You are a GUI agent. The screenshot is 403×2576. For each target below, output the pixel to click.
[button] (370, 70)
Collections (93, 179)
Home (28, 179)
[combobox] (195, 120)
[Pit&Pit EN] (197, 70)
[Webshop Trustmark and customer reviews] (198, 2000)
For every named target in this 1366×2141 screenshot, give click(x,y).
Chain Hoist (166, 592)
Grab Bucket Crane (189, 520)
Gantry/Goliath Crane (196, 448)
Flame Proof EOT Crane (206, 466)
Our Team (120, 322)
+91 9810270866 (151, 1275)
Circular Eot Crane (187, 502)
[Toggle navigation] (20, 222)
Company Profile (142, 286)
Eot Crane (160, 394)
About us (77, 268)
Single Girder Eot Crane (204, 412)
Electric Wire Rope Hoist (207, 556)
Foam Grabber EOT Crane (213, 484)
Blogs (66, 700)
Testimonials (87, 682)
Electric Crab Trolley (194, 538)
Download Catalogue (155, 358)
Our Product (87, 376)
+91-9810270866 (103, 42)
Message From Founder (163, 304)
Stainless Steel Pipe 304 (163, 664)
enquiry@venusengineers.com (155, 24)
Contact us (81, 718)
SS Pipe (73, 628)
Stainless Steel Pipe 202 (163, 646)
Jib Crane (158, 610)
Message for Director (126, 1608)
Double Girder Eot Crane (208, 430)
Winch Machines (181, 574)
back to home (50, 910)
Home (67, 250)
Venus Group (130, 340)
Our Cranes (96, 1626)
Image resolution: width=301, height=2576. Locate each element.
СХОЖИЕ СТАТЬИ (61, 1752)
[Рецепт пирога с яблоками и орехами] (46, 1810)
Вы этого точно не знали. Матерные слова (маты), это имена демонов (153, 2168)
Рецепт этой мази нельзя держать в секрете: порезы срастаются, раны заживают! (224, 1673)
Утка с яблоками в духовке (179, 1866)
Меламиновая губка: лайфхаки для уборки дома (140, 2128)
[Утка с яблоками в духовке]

—————

WORK INSTRUCTION:
Extract all lines from the data in which "духовке" is found.

SOLVED PROBLEM:
Утка с яблоками в духовке (179, 1866)
[Утка с яблоками в духовке]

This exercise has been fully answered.